Oleh : Tammasse Balla
Di panggung kehidupan ini, setiap manusia ibarat bintang di langit malam—berbeda terang sinarnya, namun semua punya cahaya yang memberi makna pada cakrawala. Tidak ada insan yang hadir ke dunia ini tanpa bekal. Ada yang membawa kecekatan tangan buruh, ada pula yang dianugerahi benak tajam seorang negarawan. Semua hadir membawa peran, menari dalam irama takdir yang tak pernah seragam.
Jangan anggap remeh mereka yang berkeringat di ladang atau membenamkan tangan ke dalam lumpur kehidupan. Mereka adalah matahari pagi yang menyinari perut bangsa yang lapar. Tangan mereka, meski kasar, adalah pena tak bersuara yang menulis keberlangsungan hidup negeri. Mereka yang duduk di singgasana kekuasaan pun, sesungguhnya hanya dapat menata bangsa jika mendengar detak jantung rakyat kecil.

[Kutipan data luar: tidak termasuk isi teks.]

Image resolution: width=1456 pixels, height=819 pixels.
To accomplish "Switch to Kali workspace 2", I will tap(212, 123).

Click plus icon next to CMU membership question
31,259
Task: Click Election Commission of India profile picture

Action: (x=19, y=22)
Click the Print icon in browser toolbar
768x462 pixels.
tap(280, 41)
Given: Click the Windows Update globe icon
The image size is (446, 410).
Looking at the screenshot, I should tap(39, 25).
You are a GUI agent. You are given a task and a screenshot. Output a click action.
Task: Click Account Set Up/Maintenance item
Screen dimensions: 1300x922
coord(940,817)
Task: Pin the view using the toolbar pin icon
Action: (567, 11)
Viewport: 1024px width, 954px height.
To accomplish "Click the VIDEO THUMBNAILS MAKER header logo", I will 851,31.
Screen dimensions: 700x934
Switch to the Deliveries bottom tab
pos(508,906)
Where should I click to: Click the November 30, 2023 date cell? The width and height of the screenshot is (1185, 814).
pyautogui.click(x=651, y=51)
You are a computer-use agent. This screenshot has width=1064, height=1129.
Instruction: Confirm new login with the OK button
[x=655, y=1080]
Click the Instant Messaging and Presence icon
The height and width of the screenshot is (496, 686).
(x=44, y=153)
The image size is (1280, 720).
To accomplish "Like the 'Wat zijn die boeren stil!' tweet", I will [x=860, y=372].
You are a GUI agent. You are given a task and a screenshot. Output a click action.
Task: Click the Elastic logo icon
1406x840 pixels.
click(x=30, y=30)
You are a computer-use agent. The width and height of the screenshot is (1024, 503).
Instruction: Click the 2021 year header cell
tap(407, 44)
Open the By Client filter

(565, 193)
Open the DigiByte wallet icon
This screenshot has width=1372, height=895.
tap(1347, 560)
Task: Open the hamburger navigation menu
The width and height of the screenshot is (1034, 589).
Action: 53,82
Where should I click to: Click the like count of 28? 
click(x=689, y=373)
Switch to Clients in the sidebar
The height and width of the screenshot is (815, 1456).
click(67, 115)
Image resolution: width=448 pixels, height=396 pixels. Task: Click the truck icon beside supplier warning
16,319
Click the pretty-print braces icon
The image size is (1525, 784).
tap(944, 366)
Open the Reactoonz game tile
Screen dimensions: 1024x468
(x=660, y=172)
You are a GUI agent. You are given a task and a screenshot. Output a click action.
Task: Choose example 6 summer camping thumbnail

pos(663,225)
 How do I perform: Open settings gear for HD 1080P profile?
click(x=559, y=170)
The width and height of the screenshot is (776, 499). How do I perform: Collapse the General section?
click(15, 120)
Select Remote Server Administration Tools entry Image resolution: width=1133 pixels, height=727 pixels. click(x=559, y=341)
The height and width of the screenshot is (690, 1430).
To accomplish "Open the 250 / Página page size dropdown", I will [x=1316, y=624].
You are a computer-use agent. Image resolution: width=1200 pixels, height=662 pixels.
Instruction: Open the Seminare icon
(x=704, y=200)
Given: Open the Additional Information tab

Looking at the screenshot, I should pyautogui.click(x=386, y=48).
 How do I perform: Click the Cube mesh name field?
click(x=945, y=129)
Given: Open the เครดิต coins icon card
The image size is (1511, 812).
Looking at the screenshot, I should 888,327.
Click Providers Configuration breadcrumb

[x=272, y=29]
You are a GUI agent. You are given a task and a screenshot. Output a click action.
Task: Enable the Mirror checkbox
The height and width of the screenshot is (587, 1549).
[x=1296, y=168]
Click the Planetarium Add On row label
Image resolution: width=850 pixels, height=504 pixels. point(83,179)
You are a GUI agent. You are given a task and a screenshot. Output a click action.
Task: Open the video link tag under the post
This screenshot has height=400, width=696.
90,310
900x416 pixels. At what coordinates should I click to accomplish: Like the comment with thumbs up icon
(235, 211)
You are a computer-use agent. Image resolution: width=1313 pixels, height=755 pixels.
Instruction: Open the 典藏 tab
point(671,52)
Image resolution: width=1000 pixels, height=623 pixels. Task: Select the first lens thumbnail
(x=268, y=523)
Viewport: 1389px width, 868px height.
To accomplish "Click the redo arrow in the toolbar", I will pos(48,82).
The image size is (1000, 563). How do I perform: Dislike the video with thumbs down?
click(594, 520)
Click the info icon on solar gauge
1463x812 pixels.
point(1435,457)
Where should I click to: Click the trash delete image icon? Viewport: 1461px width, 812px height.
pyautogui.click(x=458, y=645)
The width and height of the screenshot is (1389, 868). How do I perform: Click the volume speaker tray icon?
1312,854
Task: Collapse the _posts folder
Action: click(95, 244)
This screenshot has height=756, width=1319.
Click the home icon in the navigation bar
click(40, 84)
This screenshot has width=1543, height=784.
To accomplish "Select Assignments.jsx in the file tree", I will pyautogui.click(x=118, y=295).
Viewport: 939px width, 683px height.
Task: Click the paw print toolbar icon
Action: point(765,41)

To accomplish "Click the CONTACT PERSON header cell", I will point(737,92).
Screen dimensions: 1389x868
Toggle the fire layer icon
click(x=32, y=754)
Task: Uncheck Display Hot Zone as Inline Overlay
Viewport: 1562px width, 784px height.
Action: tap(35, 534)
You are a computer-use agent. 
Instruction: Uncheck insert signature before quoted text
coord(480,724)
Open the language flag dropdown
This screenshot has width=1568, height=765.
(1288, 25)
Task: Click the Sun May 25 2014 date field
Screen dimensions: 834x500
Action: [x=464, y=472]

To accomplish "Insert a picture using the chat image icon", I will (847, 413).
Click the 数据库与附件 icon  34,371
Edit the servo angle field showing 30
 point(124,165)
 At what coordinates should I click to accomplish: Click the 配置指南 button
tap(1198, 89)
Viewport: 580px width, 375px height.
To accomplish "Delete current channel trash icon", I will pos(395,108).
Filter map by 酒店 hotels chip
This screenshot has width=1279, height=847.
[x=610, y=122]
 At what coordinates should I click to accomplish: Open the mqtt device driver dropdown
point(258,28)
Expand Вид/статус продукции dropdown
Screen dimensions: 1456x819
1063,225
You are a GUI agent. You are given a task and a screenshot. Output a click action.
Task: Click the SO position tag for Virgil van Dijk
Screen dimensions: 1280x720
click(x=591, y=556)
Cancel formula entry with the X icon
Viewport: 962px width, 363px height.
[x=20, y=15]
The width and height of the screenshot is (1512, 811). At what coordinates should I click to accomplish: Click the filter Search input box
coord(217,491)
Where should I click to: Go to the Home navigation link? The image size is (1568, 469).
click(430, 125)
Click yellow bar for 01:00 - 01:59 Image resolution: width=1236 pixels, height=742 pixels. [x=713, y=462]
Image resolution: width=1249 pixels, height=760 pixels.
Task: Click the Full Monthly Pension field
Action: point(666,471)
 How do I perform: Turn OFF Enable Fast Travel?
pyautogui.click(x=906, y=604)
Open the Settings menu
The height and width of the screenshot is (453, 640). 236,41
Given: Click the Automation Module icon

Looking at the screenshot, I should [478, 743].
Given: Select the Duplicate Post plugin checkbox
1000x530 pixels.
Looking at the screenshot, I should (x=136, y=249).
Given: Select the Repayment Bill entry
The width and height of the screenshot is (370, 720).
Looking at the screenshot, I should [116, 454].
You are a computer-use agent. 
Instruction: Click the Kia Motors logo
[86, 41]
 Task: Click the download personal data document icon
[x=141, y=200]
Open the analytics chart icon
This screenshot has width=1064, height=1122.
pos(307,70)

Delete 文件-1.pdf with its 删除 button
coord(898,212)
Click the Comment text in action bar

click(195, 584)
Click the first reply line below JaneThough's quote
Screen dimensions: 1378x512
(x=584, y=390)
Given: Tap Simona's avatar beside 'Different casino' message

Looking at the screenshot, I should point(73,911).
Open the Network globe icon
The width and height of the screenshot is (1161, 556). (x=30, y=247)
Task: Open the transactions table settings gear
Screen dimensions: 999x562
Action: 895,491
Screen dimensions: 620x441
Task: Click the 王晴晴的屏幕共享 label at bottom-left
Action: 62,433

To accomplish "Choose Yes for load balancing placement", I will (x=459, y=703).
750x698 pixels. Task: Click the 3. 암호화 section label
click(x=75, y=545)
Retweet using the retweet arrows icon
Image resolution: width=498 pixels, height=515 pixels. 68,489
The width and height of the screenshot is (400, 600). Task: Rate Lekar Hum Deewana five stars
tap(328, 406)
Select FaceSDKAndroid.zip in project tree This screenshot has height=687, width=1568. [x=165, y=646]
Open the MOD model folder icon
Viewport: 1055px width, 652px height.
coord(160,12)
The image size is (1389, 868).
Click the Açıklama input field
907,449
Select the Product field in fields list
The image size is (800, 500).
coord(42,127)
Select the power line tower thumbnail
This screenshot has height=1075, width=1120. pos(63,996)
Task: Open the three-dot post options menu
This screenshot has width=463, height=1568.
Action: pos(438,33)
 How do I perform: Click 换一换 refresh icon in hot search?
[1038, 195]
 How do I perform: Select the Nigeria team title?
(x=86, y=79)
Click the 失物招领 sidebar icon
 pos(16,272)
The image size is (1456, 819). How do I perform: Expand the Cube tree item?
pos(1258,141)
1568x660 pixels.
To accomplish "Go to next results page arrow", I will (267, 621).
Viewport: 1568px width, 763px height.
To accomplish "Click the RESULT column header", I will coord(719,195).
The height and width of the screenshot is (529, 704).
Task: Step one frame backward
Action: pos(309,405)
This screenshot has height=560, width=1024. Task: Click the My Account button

Lihatlah tukang sapu jalan—ia bukan sekadar pembersih debu, melainkan pemelihara wibawa kota. Daun-daun kering yang disapunya adalah cerita tentang keindahan yang tak ingin dilupakan. Ia adalah puisi yang bergerak, meski tak bersuara, ia menyampaikan makna tentang kesungguhan yang sering luput dipandang.
Manusia seperti air sungai—ada yang deras mengalir sebagai pemimpin gagah, ada pula yang mengalir tenang di ladang-ladang kehidupan. Tak perlu semuanya menjadi ombak yang menggulung, sebab damai dan ketenangan pun adalah bagian dari keindahan. Keberagaman watak dan kemampuan adalah simfoni yang Allah ciptakan untuk memperkaya kehidupan.
Tak seorang pun berhak menepuk dada, seolah dirinyalah puncak gunung tertinggi. Sebab di balik keberhasilan seseorang, sering ada tiang-tiang tak terlihat yang menyangga. Bisa jadi itu ibunda yang tak henti berdoa, guru yang sabar mengukir pikiran, atau petani yang menyumbang nasi dalam piringnya. Tiap manusia adalah simpul dalam jaring makna yang saling bergantung. Saling mrmbutuhkan antara satu dengan yang lain.
Jangan pernah tertipu oleh pakaian, jabatan, atau kefasihan berbicara. Kadang, kebijaksanaan bersemayam di hati tukang becak, dan kesombongan justru berdiri di balik meja direktur. Allah membagikan kelebihan dan kekurangan laksana warna dalam pelangi—tak ada yang lebih mulia dari yang lain, sebab semua saling melengkapi untuk menampakkan keindahan.
Saudaraku, hormatilah tiap jiwa yang bernapas. Karena bisa jadi, manusia yang engkau remehkan hari ini adalah pelita yang akan menuntunmu di lorong gelap esok hari. Dalam buku semesta, tak satu pun makhluk diciptakan sia-sia. Tiap manusia adalah bait dalam syair kehidupan—unik, tak tergantikan, dan menyimpan hikmah yang patut direnungkan.(OTW ke Ulu Watu Bali, 21 Juni 2025 Pk. 17.11).